If you want to know whether you should invest in individual retirement bond funds, you need to understand the benefits of owning bonds. A number of investors make use of bonds as the generator of income as they depend on returns with the objective of supplementing living expenses during retirement. Competent advisors, as well as individual investors, take bonds as a tool for the reduction of portfolio volatility. If the goal of holding bonds is controlling portfolio risks, owning bond funds is certainly a good option.
A number of investors have the wrong notion that owning the bonds has lesser risks. The fact is that treasury or corporate bonds are known to be subjected to daily change in credit conditions and interest rates. Individual bond investors may be delighted to know that the principal will be returned to them at the end of the maturity period. However, there are chances of fluctuation of the principal during the maturity period. With the rise of interest rate, the bond principal will reduce. If the owner of the bonds feels it important to seek position post maturity date, they may encounter losses during the time of rising interest rates.

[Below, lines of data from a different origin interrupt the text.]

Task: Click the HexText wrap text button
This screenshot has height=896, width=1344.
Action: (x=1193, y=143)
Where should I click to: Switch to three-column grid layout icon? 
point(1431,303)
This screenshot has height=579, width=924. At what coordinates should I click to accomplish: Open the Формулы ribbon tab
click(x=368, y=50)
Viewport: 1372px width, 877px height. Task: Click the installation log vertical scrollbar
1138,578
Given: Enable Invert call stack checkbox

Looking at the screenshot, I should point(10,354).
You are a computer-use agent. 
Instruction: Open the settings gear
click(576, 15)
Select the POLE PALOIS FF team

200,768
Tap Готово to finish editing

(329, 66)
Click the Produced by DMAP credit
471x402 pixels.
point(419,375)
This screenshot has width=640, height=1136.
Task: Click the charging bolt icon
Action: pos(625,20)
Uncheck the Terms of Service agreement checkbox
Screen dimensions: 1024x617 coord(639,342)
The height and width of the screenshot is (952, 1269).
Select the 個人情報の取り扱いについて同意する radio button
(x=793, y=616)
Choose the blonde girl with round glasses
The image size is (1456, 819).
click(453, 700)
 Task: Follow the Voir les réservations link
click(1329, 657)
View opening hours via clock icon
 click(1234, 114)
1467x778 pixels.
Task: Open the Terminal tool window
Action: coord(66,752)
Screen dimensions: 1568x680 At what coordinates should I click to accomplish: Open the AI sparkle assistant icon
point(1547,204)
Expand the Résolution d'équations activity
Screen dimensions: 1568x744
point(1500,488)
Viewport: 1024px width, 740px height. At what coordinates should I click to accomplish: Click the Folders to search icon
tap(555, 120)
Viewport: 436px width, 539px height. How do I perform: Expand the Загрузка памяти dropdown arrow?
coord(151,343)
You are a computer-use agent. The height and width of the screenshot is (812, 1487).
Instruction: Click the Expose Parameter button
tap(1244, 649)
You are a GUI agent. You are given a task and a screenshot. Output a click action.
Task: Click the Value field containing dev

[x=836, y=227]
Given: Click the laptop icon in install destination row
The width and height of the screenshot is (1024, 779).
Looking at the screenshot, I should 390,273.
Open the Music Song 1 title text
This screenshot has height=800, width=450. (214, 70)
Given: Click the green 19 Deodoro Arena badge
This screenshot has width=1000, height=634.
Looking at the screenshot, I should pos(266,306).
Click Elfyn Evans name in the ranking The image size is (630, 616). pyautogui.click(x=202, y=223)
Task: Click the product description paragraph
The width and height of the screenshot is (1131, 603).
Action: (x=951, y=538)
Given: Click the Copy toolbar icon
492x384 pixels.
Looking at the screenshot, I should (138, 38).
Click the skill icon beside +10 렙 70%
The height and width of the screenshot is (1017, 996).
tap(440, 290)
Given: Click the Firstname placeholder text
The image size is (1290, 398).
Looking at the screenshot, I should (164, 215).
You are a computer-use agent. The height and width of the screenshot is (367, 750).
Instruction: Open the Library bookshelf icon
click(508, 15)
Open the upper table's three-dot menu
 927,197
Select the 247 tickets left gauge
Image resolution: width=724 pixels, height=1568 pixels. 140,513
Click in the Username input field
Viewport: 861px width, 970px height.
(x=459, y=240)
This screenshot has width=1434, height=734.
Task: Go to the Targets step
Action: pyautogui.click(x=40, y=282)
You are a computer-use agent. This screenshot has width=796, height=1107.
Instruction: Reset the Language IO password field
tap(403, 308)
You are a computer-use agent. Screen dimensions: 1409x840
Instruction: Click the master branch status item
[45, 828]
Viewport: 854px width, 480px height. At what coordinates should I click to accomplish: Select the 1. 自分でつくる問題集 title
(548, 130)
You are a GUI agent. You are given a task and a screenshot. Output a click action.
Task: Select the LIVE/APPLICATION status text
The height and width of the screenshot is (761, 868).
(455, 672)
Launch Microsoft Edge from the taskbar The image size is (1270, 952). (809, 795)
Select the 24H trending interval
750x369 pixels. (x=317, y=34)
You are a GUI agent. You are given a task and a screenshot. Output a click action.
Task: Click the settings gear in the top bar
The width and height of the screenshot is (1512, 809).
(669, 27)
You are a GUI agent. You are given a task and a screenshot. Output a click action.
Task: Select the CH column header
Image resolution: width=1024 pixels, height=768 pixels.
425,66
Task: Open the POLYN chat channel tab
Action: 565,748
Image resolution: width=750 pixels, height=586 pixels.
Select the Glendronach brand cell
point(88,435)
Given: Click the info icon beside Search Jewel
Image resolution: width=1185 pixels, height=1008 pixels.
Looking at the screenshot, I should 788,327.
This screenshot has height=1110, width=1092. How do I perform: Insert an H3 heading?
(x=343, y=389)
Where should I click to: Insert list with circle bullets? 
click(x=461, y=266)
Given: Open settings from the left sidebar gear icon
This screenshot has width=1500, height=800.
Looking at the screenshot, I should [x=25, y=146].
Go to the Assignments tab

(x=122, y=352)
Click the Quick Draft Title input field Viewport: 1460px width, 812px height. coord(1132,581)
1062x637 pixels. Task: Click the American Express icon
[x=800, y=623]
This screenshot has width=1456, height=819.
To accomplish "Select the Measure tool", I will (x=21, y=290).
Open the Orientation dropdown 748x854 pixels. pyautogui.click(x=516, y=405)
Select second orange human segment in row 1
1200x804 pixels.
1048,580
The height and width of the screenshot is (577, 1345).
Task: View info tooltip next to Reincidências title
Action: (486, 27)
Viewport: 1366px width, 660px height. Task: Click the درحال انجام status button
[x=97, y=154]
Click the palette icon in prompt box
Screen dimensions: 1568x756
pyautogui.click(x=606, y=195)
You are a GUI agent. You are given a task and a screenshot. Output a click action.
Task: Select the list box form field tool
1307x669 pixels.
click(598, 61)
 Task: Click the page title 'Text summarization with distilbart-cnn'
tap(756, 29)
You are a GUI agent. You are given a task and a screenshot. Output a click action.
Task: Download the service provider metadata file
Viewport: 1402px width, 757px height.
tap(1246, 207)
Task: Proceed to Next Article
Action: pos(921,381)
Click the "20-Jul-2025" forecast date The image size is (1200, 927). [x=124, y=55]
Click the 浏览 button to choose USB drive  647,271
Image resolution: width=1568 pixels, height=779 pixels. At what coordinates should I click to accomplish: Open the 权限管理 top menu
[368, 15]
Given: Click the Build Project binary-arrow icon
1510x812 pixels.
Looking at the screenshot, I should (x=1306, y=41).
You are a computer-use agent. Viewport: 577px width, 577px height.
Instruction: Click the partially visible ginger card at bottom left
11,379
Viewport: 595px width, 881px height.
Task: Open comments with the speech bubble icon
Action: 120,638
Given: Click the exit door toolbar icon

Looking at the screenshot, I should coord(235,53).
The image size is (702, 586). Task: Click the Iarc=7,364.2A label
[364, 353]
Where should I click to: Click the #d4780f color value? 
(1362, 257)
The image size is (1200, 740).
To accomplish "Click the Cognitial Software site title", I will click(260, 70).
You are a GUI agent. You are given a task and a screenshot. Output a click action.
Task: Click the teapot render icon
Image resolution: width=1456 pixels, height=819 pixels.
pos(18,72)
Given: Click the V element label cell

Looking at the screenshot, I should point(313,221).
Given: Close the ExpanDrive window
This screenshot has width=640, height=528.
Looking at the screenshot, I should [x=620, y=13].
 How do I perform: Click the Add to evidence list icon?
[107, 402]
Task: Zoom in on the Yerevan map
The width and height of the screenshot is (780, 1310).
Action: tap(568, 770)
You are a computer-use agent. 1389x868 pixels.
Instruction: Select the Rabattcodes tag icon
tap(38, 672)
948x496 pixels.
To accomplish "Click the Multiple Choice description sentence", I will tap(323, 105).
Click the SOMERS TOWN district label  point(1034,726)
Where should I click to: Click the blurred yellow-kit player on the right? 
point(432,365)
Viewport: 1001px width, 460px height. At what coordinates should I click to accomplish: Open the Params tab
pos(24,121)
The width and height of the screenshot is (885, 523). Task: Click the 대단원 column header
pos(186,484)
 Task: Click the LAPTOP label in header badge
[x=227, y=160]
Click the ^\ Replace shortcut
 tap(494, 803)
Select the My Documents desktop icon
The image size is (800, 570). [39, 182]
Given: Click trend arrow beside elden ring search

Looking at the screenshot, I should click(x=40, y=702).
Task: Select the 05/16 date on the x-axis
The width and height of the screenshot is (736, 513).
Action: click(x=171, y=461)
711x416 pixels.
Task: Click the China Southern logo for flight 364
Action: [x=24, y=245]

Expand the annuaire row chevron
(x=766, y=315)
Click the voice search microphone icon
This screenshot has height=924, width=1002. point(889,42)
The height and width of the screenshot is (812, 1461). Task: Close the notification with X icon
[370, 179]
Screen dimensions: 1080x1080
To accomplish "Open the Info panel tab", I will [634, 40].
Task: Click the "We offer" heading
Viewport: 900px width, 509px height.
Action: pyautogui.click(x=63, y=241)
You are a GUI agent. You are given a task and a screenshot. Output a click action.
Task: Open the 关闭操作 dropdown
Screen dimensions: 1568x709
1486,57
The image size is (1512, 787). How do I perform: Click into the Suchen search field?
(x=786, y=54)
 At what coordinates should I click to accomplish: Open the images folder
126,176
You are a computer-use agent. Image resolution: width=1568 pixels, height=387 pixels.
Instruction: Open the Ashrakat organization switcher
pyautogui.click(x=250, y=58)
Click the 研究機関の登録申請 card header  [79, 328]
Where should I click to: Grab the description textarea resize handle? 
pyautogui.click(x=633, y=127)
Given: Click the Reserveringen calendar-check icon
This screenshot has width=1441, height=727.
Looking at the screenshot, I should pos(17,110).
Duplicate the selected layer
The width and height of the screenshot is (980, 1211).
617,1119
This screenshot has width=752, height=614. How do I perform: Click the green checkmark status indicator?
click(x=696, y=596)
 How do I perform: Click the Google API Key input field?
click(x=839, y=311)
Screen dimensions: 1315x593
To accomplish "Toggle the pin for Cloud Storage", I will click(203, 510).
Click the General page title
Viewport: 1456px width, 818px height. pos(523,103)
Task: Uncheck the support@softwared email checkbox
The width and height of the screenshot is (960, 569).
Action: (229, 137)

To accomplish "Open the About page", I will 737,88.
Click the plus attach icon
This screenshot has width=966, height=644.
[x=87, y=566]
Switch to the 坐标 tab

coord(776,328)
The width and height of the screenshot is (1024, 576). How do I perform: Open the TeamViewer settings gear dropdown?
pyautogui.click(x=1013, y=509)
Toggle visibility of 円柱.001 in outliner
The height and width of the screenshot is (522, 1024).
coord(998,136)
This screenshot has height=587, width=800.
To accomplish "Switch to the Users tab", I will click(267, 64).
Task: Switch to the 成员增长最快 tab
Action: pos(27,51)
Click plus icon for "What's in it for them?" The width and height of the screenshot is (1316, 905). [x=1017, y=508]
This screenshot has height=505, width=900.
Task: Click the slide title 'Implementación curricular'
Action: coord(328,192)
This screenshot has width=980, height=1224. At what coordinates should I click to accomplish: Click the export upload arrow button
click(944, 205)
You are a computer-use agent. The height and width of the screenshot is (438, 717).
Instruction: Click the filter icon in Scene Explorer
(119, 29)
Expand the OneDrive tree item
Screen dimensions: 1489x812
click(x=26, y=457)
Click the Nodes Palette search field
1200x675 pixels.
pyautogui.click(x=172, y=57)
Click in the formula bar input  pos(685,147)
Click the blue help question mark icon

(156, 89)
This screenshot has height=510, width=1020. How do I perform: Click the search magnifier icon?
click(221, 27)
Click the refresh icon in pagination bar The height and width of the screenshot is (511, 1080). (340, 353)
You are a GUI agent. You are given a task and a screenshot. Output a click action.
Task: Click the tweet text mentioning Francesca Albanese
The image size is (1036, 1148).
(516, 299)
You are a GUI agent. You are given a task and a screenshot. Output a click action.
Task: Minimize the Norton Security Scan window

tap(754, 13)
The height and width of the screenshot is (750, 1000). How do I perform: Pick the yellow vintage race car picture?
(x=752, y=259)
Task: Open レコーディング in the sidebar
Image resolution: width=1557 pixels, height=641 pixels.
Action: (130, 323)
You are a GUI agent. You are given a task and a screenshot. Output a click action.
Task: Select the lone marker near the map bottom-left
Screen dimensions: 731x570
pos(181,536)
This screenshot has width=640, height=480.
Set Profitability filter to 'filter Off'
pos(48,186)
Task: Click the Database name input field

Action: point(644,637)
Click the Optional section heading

While individual bonds do not need ongoing operating and management expenses, there are associated expenses which are inclusive of bid-ask, brokerage fees or commissions. In addition to this, retail investors procure less favorable rates in comparison to the institutional investors. The prices of trading individual bonds are difficult to pin down accurately. In case there is a domain for an institutional trader to incur obscene profits in the market, it is considered to be the bond market.
As you buy a bond fund, you know that the price will include an expense ratio and a transaction fee. There are a number of low-priced bond funds available, such as Vanguard Bond Index. However, you should consider the associated risks in order to invest in retirement bond funds.